Swap "GUI agent" for "computer-use agent" throughout the stretch of the listing below, from the line containing "Click Friðrik Boði" through the line containing "pos(589,83)". Return only those lines, with nothing else changed.

══ Records shown ══

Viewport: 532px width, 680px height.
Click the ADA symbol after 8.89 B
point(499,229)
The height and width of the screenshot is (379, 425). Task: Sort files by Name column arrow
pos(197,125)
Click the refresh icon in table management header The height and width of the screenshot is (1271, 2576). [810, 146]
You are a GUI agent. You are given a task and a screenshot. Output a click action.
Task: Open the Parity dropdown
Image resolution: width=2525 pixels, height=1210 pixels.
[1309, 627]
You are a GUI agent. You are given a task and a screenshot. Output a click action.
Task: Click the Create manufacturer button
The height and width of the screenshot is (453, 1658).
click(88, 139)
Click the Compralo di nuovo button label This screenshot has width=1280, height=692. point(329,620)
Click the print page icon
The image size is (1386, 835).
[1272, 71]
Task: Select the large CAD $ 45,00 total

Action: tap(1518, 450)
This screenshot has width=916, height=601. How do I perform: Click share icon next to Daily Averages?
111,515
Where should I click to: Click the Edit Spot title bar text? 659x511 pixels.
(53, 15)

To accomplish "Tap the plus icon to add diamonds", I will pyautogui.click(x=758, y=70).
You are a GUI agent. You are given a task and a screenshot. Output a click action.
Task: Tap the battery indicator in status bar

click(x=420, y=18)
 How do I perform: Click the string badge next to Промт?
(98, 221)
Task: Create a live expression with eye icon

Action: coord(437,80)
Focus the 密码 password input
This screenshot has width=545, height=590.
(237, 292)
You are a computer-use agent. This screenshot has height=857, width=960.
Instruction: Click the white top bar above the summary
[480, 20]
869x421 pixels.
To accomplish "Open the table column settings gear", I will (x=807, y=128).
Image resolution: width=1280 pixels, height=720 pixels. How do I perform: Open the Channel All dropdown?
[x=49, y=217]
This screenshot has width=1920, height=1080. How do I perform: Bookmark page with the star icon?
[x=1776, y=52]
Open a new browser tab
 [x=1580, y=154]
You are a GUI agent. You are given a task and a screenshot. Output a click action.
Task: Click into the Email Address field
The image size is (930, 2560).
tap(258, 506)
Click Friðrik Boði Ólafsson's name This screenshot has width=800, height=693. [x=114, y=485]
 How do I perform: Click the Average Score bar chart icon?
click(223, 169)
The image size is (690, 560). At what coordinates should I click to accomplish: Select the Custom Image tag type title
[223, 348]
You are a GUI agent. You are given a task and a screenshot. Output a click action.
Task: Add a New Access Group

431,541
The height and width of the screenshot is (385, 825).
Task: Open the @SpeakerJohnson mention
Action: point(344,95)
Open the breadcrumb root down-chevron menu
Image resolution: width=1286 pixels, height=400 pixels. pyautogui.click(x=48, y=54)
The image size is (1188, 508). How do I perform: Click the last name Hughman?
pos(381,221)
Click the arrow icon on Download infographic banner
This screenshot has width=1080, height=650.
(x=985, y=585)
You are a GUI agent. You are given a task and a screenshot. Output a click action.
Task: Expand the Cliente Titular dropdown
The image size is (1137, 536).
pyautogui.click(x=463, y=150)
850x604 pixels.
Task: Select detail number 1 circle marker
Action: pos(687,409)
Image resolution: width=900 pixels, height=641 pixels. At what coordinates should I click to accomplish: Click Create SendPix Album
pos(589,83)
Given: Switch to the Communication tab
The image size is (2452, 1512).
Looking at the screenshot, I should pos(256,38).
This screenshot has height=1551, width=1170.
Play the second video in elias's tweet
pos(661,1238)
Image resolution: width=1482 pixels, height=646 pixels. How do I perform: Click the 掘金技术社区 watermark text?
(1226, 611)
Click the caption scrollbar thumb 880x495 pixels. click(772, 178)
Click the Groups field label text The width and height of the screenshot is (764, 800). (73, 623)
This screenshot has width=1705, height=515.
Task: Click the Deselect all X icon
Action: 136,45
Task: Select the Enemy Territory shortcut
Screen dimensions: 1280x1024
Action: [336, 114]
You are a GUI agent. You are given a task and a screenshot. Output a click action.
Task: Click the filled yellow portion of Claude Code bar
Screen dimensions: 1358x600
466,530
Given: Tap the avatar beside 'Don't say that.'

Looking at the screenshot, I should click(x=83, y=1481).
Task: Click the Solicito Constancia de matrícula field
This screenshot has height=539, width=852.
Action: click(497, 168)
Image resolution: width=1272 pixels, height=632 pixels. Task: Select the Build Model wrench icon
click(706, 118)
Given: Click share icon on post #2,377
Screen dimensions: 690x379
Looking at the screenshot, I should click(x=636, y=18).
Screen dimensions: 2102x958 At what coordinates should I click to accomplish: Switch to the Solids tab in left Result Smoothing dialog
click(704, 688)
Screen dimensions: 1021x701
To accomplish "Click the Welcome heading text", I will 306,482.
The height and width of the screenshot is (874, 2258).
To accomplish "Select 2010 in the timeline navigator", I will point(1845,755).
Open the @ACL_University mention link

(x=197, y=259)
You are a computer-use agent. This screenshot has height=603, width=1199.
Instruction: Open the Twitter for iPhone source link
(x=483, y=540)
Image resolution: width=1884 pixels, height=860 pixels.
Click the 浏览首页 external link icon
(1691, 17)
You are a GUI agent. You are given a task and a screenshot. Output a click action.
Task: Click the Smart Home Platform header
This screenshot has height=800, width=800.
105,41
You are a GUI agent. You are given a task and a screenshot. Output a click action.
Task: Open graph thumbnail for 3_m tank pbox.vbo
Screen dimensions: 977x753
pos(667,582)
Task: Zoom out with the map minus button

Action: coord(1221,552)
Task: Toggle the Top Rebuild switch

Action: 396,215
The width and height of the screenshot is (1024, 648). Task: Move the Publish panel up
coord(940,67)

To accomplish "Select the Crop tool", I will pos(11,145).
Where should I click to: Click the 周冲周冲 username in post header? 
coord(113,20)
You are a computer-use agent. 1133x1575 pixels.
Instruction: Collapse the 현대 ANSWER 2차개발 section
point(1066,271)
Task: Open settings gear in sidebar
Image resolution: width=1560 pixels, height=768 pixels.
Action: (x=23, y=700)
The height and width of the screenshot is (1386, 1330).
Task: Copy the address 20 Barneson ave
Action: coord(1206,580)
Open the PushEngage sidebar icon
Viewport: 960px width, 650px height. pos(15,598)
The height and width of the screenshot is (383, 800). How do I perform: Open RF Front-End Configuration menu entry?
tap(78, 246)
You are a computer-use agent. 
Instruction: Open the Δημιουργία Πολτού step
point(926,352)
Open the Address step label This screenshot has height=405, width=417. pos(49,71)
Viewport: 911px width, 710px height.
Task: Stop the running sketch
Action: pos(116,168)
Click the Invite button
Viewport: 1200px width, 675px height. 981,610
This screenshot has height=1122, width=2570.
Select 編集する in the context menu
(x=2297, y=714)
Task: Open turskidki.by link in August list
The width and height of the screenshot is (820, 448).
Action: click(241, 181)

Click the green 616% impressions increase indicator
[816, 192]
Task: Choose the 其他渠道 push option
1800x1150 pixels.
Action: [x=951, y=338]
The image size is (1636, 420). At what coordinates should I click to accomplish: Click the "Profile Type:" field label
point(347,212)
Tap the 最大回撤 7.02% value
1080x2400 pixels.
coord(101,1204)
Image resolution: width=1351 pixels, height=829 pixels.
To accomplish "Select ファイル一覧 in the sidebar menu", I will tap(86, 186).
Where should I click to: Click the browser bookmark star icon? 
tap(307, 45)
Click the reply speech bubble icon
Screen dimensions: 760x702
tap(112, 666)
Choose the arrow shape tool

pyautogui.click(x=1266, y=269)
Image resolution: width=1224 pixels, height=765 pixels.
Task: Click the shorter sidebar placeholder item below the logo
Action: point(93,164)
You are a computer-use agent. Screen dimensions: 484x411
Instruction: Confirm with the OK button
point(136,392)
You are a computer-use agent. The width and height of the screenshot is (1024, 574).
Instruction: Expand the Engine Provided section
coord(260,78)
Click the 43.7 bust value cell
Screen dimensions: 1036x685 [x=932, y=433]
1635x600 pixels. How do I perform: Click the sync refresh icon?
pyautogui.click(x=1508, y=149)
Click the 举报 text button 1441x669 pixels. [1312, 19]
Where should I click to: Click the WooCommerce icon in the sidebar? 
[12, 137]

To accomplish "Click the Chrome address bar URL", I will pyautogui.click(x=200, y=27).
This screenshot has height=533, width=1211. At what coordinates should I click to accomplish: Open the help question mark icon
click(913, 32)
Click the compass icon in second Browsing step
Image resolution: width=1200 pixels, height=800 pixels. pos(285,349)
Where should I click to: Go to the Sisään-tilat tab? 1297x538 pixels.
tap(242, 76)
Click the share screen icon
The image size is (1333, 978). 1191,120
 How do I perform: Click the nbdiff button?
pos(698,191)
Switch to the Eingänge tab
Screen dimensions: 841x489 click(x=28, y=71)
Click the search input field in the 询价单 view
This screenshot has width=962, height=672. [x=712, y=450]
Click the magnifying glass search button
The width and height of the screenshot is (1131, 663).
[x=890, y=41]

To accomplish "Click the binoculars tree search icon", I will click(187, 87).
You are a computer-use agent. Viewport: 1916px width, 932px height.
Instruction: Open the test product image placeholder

═══

» **Exercise answer**
Click Friðrik Boði Ólafsson's name This screenshot has width=800, height=693. [x=114, y=485]
 How do I perform: Click the Average Score bar chart icon?
click(223, 169)
The image size is (690, 560). At what coordinates should I click to accomplish: Select the Custom Image tag type title
[223, 348]
You are a computer-use agent. You are given a task and a screenshot. Output a click action.
Task: Add a New Access Group

431,541
The height and width of the screenshot is (385, 825).
Task: Open the @SpeakerJohnson mention
Action: point(344,95)
Open the breadcrumb root down-chevron menu
Image resolution: width=1286 pixels, height=400 pixels. pyautogui.click(x=48, y=54)
The image size is (1188, 508). How do I perform: Click the last name Hughman?
pos(381,221)
Click the arrow icon on Download infographic banner
This screenshot has width=1080, height=650.
(x=985, y=585)
You are a computer-use agent. You are given a task and a screenshot. Output a click action.
Task: Expand the Cliente Titular dropdown
The image size is (1137, 536).
pyautogui.click(x=463, y=150)
850x604 pixels.
Task: Select detail number 1 circle marker
Action: pos(687,409)
Image resolution: width=900 pixels, height=641 pixels. At what coordinates should I click to accomplish: Click Create SendPix Album
pos(589,83)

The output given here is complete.